The earliest-available indicators of China's economic performance point to a continued slowdown in November.

Economic growth was already the slowest in almost three decades in the third quarter, and the Bloomberg Economics gauge aggregating the earliest data from financial markets and businesses shows that continuing, with a worsening picture for trade, sales manager sentiment, and factory prices.

While tensions with the United States (US) have eased since the two sides announced talks toward a so-called phase one deal last month, a leading indicator for trade flows in Asia, South Korean exports, still contracted almost 10 per cent in the first 20 days of November. That is an improvement from Septembers worst result in a decade, but it indicates that high-technology trade across the region is still struggling as the Christmas shopping season approaches.

Profits at Chinese industrial firms fell the most on record in October, dropping 9.9 per cent from a year ago, data from the National Bureau of Statistics showed Wednesday. The decline in prices at the factory gate is one of the factors undercutting those profits and is expected to continue in November, according to a Bloomberg tracker of producer prices.

The falling prices indicates domestic demand is weak. If those deflationary effects continue it will further hurt corporate profits at home and eventually drag down prices and profits overseas as well.

Sales managers at Chinese companies reported the worst conditions on record, with the headline index and sub-indexes for manufacturing and services all below the 50 level that separates growth from contraction. Business confidence was at a 14-month low, and all the gauges for manufacturing dropped from recent months, suggesting widespread problems, according to World Economics, which compiles the data.

What do the economists say?

Qian Wan, Bloomberg Economics, said, “Given weak global demand and uncertainties over trade talk, Chinas growth has to rely more on domestic demand. However, worryingly, China’s factory deflation continued and deepened for the fifth month.”
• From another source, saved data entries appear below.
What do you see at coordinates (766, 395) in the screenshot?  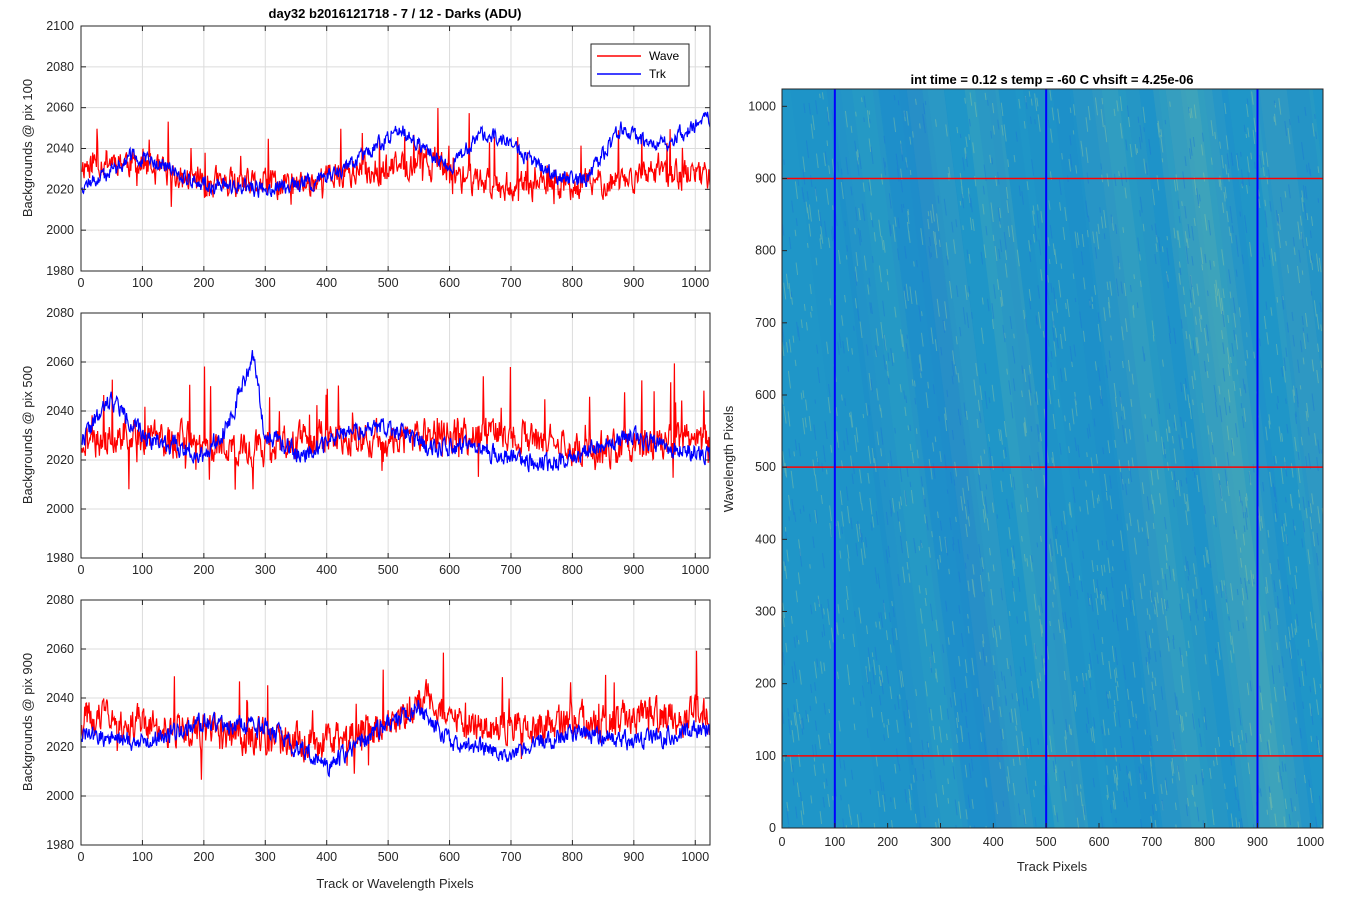 I see `y-tick-label: 600` at bounding box center [766, 395]. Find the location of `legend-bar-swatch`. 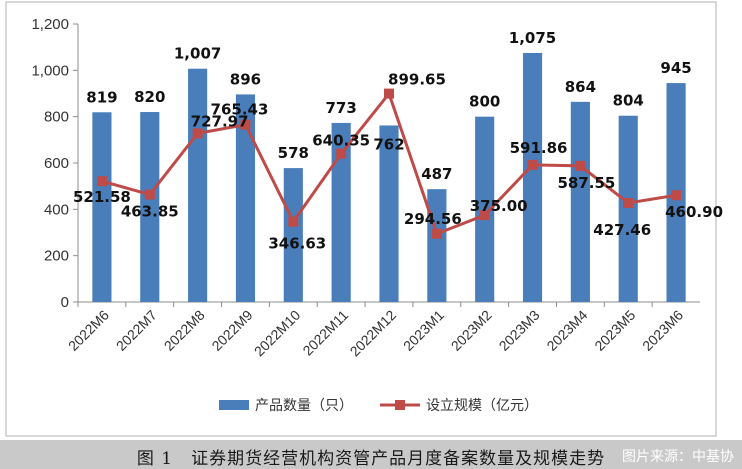

legend-bar-swatch is located at coordinates (234, 405).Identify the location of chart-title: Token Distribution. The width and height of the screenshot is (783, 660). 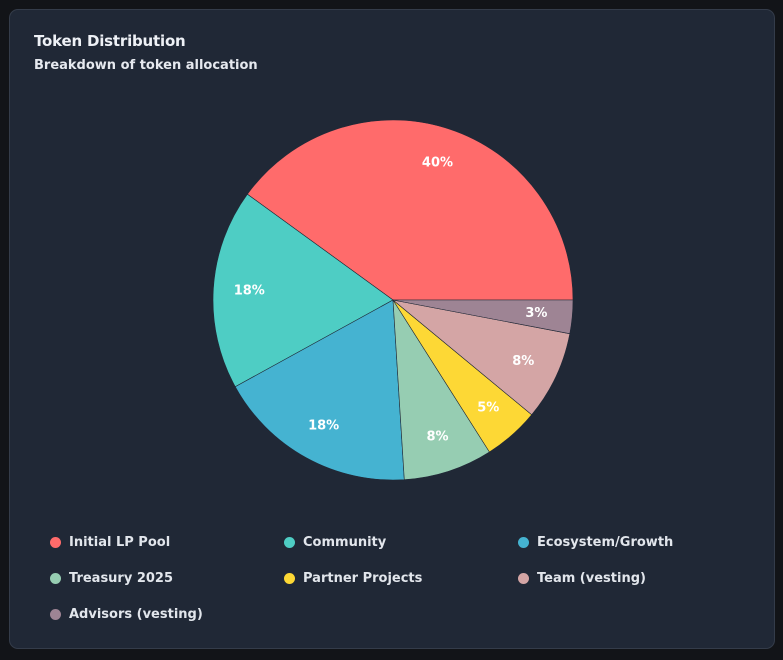
(110, 41).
“Yet there is some optimism among the parts of the economy most exposed to the global economy. Export-focused firms were more upbeat in a Standard Chartered Plc survey of smaller businesses,” Wan added.

Production activity accelerated as external demand rebounded while the new orders sub-index for domestically focused smaller companies weakened, Hunter Chan and Ding Shuang from Standard Chartered wrote in the report. The manufacturing sector outperformed, its performance index rising to a seven-month high, while that of the services sector dropped.

Iron ore prices have risen recently on optimism for domestic demand next year, with prices of steel rebar, which is used in construction, surging to their highest since May.